Las razones son varias.
El martirologio. De esta manera encubre su alma traqueta y enreda a la opinión pública con el cuento peregrino de que todo fue un montaje. Nacerá entonces un nuevo mártir. Se harán famosas sus bufandas que curiosamente son muy parecidas a las que usaba otro héroe inútil como Yasser Arafat. Pasearán su fotografía en cuanta marcha o plantón se organice por sus pares ideológicos. Y entrará a la galería de quienes optaron por el suicidio. A manera de ejemplo citaremos al emperador Nerón, que le pidió a su amigo Epafrodito que le enterrara un puñal en la garganta cuando fue condenado por el Senado; a Hitler, quien seguramente tomó esa decisión cuando los soviéticos marchaban victoriosos hacia el búnker; el croata Slobodan Praljak (2017) que se tomó un vaso de cianuro en plena audiencia y frente a las cámaras de televisión ante el Tribunal Penal Internacional para la antigua Yugoslavia cuando le confirmaban una condena de 20 años por crímenes de guerra.
Santrich no se podía quedar atrás y ha escogido el camino de la muerte, incluyendo show mediático, tomando agüita aromática, pintando lagartijas y rodeado de médicos en un apacible y cómodo hospital; circunstancias estas que no tuvieron muchos secuestrados que murieron como animales salvajes en la selva, ya sea por un tiro de gracia o porque a las Farc les dio la reverenda gana.

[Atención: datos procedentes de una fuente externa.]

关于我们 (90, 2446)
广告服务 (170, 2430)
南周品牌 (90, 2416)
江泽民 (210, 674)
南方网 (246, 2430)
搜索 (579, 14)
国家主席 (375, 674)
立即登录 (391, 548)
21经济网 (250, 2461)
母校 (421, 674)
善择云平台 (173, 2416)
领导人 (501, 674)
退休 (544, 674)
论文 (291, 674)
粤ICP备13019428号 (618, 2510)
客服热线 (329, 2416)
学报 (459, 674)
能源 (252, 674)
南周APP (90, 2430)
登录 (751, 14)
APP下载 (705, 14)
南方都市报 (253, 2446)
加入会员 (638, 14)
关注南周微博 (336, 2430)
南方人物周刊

En el caso de Santrich hay una motivación adicional a su suicidio y proviene de una frase que hizo carrera dentro del comunismo radical: “patria o muerte”, que fue repetida por Fidel Castro y el tristemente célebre Che Guevara como el amén de sus arengas panfletarias. Estos dos personajes y sus expresiones apocalípticas fueron ejemplos para la generación de las Farc, que las adoptaron con la fe del recién convertido y la mantuvieron durante toda su vida. Luchar por una patria justa no es malo. O morir por ella no es un pecado, pero morir por la patria parida al estilo Stalin, Pol Pot e Idi Amin es como gastar los ahorros de toda la vida comprando petros venezolanos. Santrich esta vez no morirá por una patria, pero como la palabra tiene poder y ejerce una influencia en la conducta de un radical político, invocar la muerte como proclama es la cuota inicial del suicidio.
A Santrich no hay que dejarlo morir, tampoco frotarse las manos con su muerte inminente, porque no es un muerto malo, más bien invitémoslo a vivir la vida, pero no la vida loca que escogió y que terminó afectando a quienes no pensaban como él. Es importante brindarle una segunda o tercera oportunidad sobre la tierra, siempre y cuando deje de cantar “quizás, quizás” y entone “culpable soy yo”.